Но врачи не ошиблись: состояние Бориса ухудшалось. Избавить от болезни могла только операция.
Оперировал Бориса известный московский ларинголог профессор Бакштейн во 2-й Градской больнице. Ухаживать за сыном приехала Александра Абрамовна. Операция была тяжелая, связанная с трепанацией; в надбровной части лба долго оставался след, со временем прикрытый бровью. Но операция, к сожалению, не избавила от головных болей и бессонницы.
Чаще всего Слуцкий посещал квартиру на Мархлевке, куда Самойлов переехал к молодой жене — красавице Ляле, «прекраснейшей женщине нашей планеты» (Д. Самойлов). Здесь собирался широкий круг поклонников Ляли и почитателей Самойлова. Один из них, доктор медицины Виктор Малкин, так вспоминает Бориса того времени: «Первое впечатление о Борисе как о сильном, жестком человеке ошибочно: позу я принял за характер… Ничего вдохновенно-поэтического в облике Бориса Слуцкого я не замечал, богемность была ему чужда. По складу характера, поведению, интересам, отношению к людям Слуцкий был серьезным, деловым человеком, склонным к глубокому анализу всех сторон жизни, которые его интересовали. Он был энциклопедически начитан, умел обстоятельно собирать и анализировать факты. Интересы его были сосредоточены на русской истории, поэзии, политике, экономике. О повседневных бытовых делах Борис беседовать избегал»[131].

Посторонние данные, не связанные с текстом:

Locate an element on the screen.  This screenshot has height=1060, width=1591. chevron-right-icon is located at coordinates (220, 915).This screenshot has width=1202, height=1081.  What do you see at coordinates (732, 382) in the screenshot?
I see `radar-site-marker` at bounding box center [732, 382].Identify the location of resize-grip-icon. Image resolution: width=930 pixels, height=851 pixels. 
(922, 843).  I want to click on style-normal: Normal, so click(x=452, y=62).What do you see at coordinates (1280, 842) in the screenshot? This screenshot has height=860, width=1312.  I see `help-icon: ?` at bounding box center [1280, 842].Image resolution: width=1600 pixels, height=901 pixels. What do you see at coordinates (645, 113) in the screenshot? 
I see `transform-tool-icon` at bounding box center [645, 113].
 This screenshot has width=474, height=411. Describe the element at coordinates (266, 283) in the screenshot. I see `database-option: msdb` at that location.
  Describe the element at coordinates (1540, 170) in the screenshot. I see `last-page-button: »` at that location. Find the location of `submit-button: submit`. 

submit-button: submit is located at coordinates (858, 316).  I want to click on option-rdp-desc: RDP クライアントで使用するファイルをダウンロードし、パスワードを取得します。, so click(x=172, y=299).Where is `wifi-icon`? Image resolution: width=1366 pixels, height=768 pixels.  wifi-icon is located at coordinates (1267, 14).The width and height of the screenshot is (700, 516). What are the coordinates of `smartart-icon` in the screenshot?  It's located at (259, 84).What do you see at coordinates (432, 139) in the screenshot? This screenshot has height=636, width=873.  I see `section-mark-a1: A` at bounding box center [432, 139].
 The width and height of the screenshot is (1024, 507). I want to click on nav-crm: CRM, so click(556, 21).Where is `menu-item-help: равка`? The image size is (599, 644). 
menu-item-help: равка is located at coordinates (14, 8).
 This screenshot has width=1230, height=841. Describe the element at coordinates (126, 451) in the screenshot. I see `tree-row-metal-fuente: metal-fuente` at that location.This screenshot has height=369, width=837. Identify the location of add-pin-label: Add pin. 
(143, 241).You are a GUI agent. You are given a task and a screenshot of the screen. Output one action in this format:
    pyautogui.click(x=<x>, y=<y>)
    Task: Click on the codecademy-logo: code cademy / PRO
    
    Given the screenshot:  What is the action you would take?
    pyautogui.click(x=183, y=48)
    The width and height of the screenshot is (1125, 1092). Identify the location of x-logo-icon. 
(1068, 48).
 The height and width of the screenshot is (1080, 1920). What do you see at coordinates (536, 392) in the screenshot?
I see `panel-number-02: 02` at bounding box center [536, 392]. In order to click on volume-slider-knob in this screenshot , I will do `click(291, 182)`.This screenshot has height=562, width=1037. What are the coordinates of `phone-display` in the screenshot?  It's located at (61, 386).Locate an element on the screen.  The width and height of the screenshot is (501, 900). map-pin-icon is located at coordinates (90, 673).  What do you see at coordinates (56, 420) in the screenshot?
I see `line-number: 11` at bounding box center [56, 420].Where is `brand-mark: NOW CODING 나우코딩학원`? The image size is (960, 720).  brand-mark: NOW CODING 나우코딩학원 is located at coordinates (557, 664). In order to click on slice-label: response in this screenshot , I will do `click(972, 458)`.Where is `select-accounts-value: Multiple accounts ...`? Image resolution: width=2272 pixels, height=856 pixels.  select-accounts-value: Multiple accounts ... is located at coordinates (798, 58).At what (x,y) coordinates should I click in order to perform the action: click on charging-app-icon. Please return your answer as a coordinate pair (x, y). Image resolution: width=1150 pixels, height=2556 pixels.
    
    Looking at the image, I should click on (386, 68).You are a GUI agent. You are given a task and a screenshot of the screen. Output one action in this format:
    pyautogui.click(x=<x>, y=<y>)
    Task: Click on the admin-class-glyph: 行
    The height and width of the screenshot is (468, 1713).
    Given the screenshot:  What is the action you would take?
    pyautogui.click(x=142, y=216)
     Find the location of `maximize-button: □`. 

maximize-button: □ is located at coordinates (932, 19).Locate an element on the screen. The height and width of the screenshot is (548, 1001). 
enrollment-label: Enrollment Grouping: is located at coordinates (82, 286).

Познакомившийся с Борисом Слуцким уже после XX съезда В. Кардин рисует подобный же портрет: «Первое впечатление от него не вязалось с образом поэта. Рыжеусый, коренастый, мрачноватый, он походил на ответработника районного звена откуда-нибудь с родной своей Харьковщины. Вот-вот начнет отдавать команды. Но дальше такой предкомандной стадии не шло. Напротив, в разговоре мягчел, умел сосредоточенно выслушивать, не спеша соглашаться или оспаривать. Не знаю, как другие, но я не сразу почувствовал притягательность Слуцкого, не сразу понял, почему к нему так тянутся люди, почему дорожат его советом. И только постепенно попадал под обаяние этого человека с живым и сильным умом, очень начитанного, напряженно думающего, но менее всего склонного поражать собеседника, выглядеть оригиналом, глушить эрудицией»[132].